The study was performed in a 16-bed medical ICU (800 admissions/year) of a French teaching hospital (Bordeaux University Hospital, Bordeaux, France). Prospective epidemiological monitoring, including all patients admitted for CAP, was initiated on 01/01/2002. From that time until 31/12/2004 (over 3 years), cases of microbiologically-confirmed EnCAP were gathered and described. Each eligible case of EnCAP was then matched retrospectively by an investigator blinded to the outcome or other characteristics with three documented controls selected from the prospective 3-year CAP cohort (excluding Enterobacter and fungal pneumonia). Patients with a neutrophil count of <500/mm3 and aspiration pneumonia (defined by the development of a radiographically evident infiltrate in patients with witnessed aspiration or at increased risk for oropharyngeal aspiration) were also excluded. The only matching criterion between cases and controls was the same 5-year age group. According to the Comité de Protection des Personnes Sud-Ouest et Outre Mer III (DC2010/44) and because no change was done to our ICU's usual practices, informed consent was not required but patients and/or their proxies were informed of the study's purpose.
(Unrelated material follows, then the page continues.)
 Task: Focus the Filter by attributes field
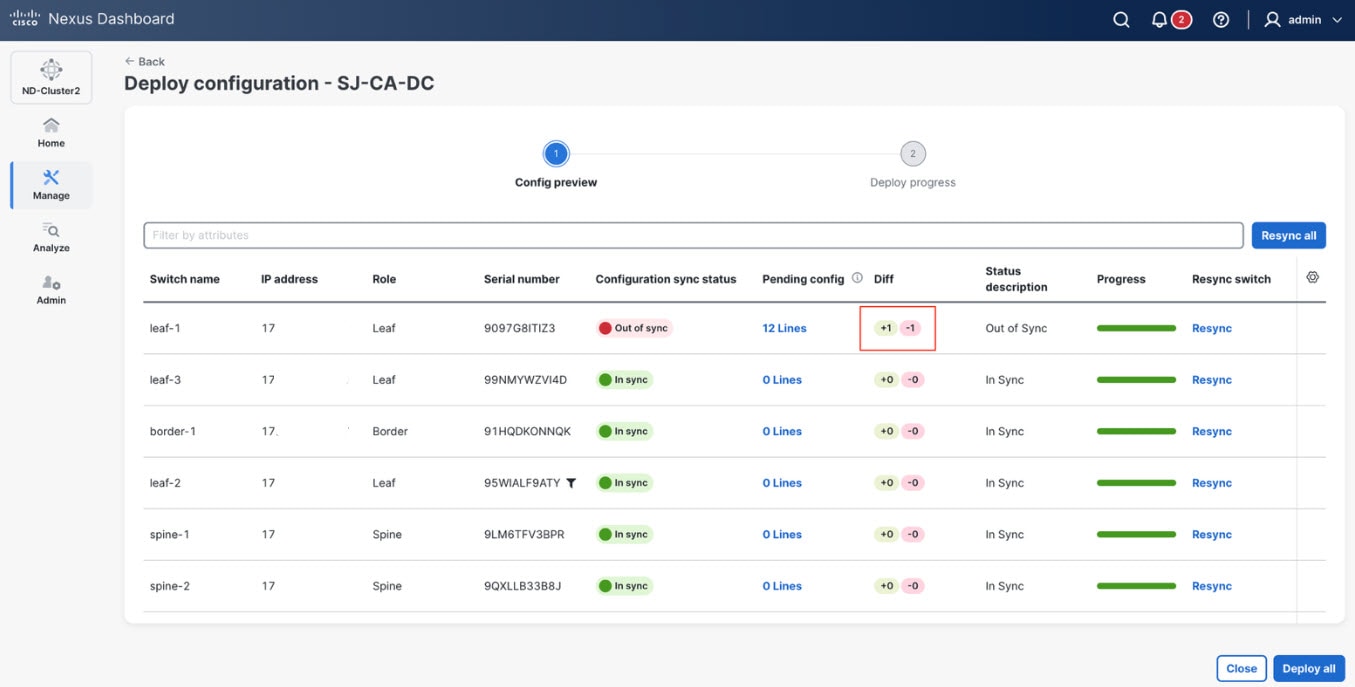(692, 236)
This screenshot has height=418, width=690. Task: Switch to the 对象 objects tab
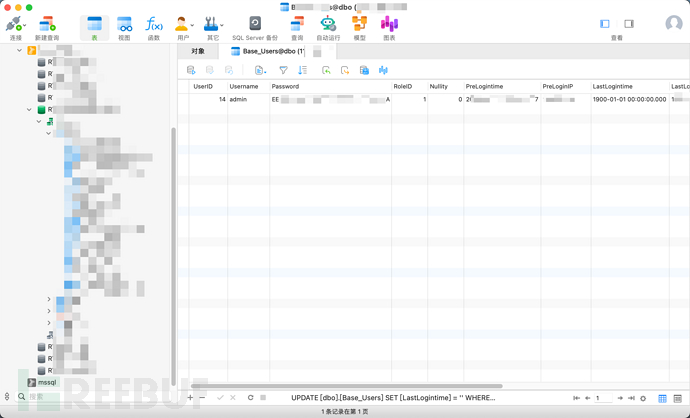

The research was conducted according to the Helsinki Declaration.

Data collection

During the study period, charts of patients admitted for pneumonia were screened for comorbidities, predefined clinical, radiological, microbiological, laboratory data and therapeutic options. Hospital admission over the previous 3 years and, when available, time between the occurrence of the first signs and admission was also registered. Admission chest X-rays were pooled and then evaluated retrospectively by two intensive care physicians blinded to the presence of cases or controls. Simplified Acute Physiology Score (SAPS II) [8], Sequential Organ Failure Assessment (SOFA) [9] and sepsis classification [10] were characterized 24 h after admission. Empirical and definitive antibiotic choice and time between antibiotic choice and admission were monitored for each patient.

Definitions

CAP was defined by the presence of symptoms of lower respiratory tract infection along with two of the following signs: fever (>38.3°C) or hypothermia (≤36°C), leukocytosis (>10 × 109 cells/L) or leukopenia (5 × 108≤cells/L≤ 4 × 109), new infiltrates on chest X-ray, in patients not hospitalized. EnCAP was confirmed if Enterobacter was isolated from sputum, bronchoalveolar lavage (defined by an association of >25 leukocytes/mL, <25 epithelial cells on direct examination and a threshold for bacterial positive cultures of 104 colony-forming units (CFU)/mL), pleural fluid specimens, or blood cultures. Sputum cultures were considered significant if the microorganism was isolated in pure culture and if the Gram-stained section showed >25 polymorphonuclear leukocytes and <25 tracheo-bronchial epithelial cells with a threshold for positive cultures of 107 CFU/mL. HCAP criteria comprised one of the following criteria [11,12]: (i) admission from a nursing home or other long-term nursing care facility; (ii) receiving outpatient haemodialysis, peritoneal dialysis or infusion therapy requiring regular visits to a hospital-based clinic; or (iii) prior hospitalization within the preceding 12 months [11,12]. Antimicrobial therapy given for pneumonia in the 2 days before hospital admission was termed "prior antibiotic therapy". Antimicrobial therapy in the first 24 h was considered appropriate if it contained one or more antimicrobial agent with in vitro activity against the causative microorganism. Acute respiratory distress syndrome (ARDS) was defined according to published criteria [13].

Microbiological study

Investigation of pathogens in blood, fluid samples or sputum was performed by standard microbiological procedures. Identification to the species level was performed with the API 20E (Biomérieux, Marcy l'Etoile, France) or Phoenix system (BD Diagnostic, Le Pont-de-Claix, France). Antibiotic susceptibility of the isolates was determined by the disk diffusion method in MH agar medium, according to French guidelines http://www.sfm.asso.fr, or by the Phoenix system. The presence of an extended-spectrum β-lactamase (ESBL)-producing strain was detected by the double disk synergy test [14].

Statistics

All data were analysed using SAS version 9.2 software (SAS Institute, Cary, NC, USA). EnCAP patients were compared to patients with CAP due to common bacteria for each characteristic (except for age which was the matching criteria) by calculating odds ratio (OR) with 95% CI using unconditional regression analysis. Explanatory variables with a p value < 0.25 were included in the multivariable model using a stepwise descending method (backward). In each model, the multicollinearity was investigated between each variable: the variable that led to the best predictive model was retained.

Results

During the 3-year study period, 134 patients were admitted to our medical ICU from outside the hospital setting for microbiologically-documented severe pneumonia. Ten patients (7.5%) had EnCAP.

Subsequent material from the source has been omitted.